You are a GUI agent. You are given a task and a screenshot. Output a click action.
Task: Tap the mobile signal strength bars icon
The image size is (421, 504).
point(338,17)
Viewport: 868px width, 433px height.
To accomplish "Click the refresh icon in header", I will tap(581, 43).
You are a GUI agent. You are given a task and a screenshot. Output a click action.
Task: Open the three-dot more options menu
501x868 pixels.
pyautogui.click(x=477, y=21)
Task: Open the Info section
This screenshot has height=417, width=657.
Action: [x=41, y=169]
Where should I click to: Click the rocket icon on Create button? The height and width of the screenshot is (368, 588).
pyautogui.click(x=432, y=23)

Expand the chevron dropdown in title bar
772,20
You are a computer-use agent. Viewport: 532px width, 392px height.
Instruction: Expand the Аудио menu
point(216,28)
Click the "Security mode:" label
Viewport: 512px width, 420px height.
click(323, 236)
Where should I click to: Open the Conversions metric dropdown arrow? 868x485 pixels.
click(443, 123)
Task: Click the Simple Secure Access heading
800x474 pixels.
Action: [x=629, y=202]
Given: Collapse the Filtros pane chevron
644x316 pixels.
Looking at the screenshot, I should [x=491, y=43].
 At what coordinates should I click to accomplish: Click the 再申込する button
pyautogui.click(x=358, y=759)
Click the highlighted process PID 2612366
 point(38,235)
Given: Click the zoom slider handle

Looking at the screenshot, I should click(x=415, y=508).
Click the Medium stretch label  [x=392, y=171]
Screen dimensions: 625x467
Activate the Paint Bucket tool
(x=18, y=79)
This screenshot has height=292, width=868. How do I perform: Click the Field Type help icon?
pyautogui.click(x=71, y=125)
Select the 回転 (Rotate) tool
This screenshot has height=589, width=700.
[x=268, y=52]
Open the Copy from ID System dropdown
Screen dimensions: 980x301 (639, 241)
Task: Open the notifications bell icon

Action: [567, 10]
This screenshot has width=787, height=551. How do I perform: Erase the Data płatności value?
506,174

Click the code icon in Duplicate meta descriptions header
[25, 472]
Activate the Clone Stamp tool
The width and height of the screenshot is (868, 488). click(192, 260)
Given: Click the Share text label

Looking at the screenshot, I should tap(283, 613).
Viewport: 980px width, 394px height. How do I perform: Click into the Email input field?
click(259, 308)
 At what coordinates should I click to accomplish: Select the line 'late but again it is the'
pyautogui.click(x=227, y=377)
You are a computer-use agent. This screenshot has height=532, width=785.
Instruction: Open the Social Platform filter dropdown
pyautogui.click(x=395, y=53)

__WHAT THE TASK ASKS__.
For each record above, write it out again exactly.

__EXPECTED OUTPUT__.
You are a GUI agent. You are given a task and a screenshot. Output a click action.
Task: Tap the mobile signal strength bars icon
The image size is (421, 504).
point(338,17)
Viewport: 868px width, 433px height.
To accomplish "Click the refresh icon in header", I will tap(581, 43).
You are a GUI agent. You are given a task and a screenshot. Output a click action.
Task: Open the three-dot more options menu
501x868 pixels.
pyautogui.click(x=477, y=21)
Task: Open the Info section
This screenshot has height=417, width=657.
Action: [x=41, y=169]
Where should I click to: Click the rocket icon on Create button? The height and width of the screenshot is (368, 588).
pyautogui.click(x=432, y=23)

Expand the chevron dropdown in title bar
772,20
You are a computer-use agent. Viewport: 532px width, 392px height.
Instruction: Expand the Аудио menu
point(216,28)
Click the "Security mode:" label
Viewport: 512px width, 420px height.
click(323, 236)
Where should I click to: Open the Conversions metric dropdown arrow? 868x485 pixels.
click(443, 123)
Task: Click the Simple Secure Access heading
800x474 pixels.
Action: [x=629, y=202]
Given: Collapse the Filtros pane chevron
644x316 pixels.
Looking at the screenshot, I should [x=491, y=43].
 At what coordinates should I click to accomplish: Click the 再申込する button
pyautogui.click(x=358, y=759)
Click the highlighted process PID 2612366
 point(38,235)
Given: Click the zoom slider handle

Looking at the screenshot, I should click(x=415, y=508).
Click the Medium stretch label  [x=392, y=171]
Screen dimensions: 625x467
Activate the Paint Bucket tool
(x=18, y=79)
This screenshot has height=292, width=868. How do I perform: Click the Field Type help icon?
pyautogui.click(x=71, y=125)
Select the 回転 (Rotate) tool
This screenshot has height=589, width=700.
[x=268, y=52]
Open the Copy from ID System dropdown
Screen dimensions: 980x301 (639, 241)
Task: Open the notifications bell icon

Action: [567, 10]
This screenshot has width=787, height=551. How do I perform: Erase the Data płatności value?
506,174

Click the code icon in Duplicate meta descriptions header
[25, 472]
Activate the Clone Stamp tool
The width and height of the screenshot is (868, 488). click(192, 260)
Given: Click the Share text label

Looking at the screenshot, I should tap(283, 613).
Viewport: 980px width, 394px height. How do I perform: Click into the Email input field?
click(259, 308)
 At what coordinates should I click to accomplish: Select the line 'late but again it is the'
pyautogui.click(x=227, y=377)
You are a computer-use agent. This screenshot has height=532, width=785.
Instruction: Open the Social Platform filter dropdown
pyautogui.click(x=395, y=53)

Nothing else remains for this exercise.